4.2.2 Usage of the policies

Figure 10 illustrates how support services exploit policies in phase 1, activity 1 and in phase 1, activity 2. The usage of the policies is described in more detail below:
Fig. 10

The usage of quality policies at run-time

Phase 1, activity 1: finding out relevant open data sources

The ecosystem evaluates whether or not the new data source can be accepted to the ecosystem. The trigger for this activity can come from an ecosystem member, or the activity can be triggered after a certain time period according to ecosystem policy.
  1. 1.1.

    The user (or the search monitor) that follows the ecosystem capability model/ecosystem policy wants to add a new data source to the ecosystem. The user defines the data source to the EODE system through a user interface.

     
  2. 1.2.

    The recognition service checks the content of the data.

     
  3. 1.3.

    After the content has been verified, the recognition service notifies the monitoring and evaluation service to evaluate the quality of the data source.

     
  4. 1.4.

    The monitoring and evaluation service identifies the data source type, and it evaluates the quality of the data source utilizing the data filtering policy. The data filtering policy defines the quality attributes and metrics for the data source type at hand.

     
  5. 1.5.

    The monitoring and evaluation service returns the evaluation results to the recognition service.

     
  6. 1.6.

    The recognition service checks the value range for the quality attributes and compares them with the evaluation results. The value ranges are defined in the data filtering policy.

     
  7. 1.7.

    The recognition service returns the decision whether to accept or reject the data source. In this case, the data source is accepted to the ecosystem.

     

Phase 1, activity 2: extracting data from different types of data sources

The data is brought to the ecosystem from an acceptable data source. The data is evaluated at the time of extraction.
  1. 2.1.

    The user/monitor wants to extract data from a data source and to see the quality of the data.

     
  2. 2.2.

    The recognition service checks with the data filtering policy whether the source is an acceptable source for the ecosystem.

     
  3. 2.3.

    If the data source is accepted by the ecosystem, the recognition and adaptation service permits data extraction service to extract the data.

     
  4. 2.4.

    The data is extracted to the ecosystem.

     
  5. 2.5.

    After the data extraction, metadata is created (beyond the scope of this paper, see Immonen et al. 2015a) and the evaluation and monitoring service is requested to evaluate the quality of the data set.

     
  6. 2.6.

    The monitoring and evaluation service evaluates the quality of the data set according to the quality attributes and metrics defined in the quality evaluation policy for this kind of data source type. (Some of the quality attributes that have already been evaluated in the case of activity 1 are now reevaluated at the time of extraction.)

     
  7. 2.7.

    The visualization service is requested to illustrate the data with its quality for the user.

     
  8. 2.8.

    The visualization service illustrates the extracted data with its quality attribute values for the user according to the user profile.

     

5 Analyses and discussion

This section describes the maturity analyses of the main elements of the EODE concept and discussion of ongoing and future work.
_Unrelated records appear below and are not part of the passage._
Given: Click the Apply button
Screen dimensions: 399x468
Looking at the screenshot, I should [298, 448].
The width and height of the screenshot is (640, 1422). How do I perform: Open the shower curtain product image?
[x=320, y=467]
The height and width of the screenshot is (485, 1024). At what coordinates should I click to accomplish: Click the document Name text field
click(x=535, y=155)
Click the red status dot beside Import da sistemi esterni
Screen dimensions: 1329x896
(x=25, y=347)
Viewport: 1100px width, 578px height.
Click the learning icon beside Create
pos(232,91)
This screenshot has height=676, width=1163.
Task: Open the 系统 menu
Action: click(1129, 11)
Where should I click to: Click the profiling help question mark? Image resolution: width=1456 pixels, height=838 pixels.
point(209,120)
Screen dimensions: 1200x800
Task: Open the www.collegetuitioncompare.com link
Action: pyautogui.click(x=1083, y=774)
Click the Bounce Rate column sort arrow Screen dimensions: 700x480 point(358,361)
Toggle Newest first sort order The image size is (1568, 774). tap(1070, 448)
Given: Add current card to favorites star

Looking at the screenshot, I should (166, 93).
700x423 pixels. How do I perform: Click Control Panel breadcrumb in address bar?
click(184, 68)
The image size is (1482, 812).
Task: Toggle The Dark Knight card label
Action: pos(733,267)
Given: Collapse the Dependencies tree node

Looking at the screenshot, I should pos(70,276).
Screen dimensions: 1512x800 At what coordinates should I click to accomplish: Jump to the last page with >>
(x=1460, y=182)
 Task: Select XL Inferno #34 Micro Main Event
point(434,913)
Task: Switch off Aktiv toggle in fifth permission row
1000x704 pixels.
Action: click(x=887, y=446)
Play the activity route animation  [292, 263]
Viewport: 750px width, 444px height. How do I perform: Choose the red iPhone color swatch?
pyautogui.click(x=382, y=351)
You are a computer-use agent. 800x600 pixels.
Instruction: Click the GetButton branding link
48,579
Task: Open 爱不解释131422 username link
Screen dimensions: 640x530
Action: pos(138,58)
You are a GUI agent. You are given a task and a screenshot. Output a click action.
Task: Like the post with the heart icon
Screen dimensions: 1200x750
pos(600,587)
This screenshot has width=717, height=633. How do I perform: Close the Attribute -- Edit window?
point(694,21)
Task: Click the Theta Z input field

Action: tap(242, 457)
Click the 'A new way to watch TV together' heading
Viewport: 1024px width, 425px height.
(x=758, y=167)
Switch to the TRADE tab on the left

5.1 Concept development and validation

In this paper, all our earlier works related to open data-based ecosystems, service ecosystems, and data quality evaluation have been combined, adapted, and extended; the concept of an evolvable open data-based digital service ecosystem is introduced. The concept specifies the capability model with the required support services and knowledge models to implement the actions related to the quality certification of open data. The development and validation of the EODE concept has been carried out incrementally in several international and national research projects. The research described in this paper was conducted in co-development in the ODEP, N4S, and DHR projects in 2015–2016. The validation of the work remains in progress in the N4S and DHR projects until 2017. The development and validation of the parts of the EODE concept are described in the following sub-sections, including the status and the maturity of the evaluation.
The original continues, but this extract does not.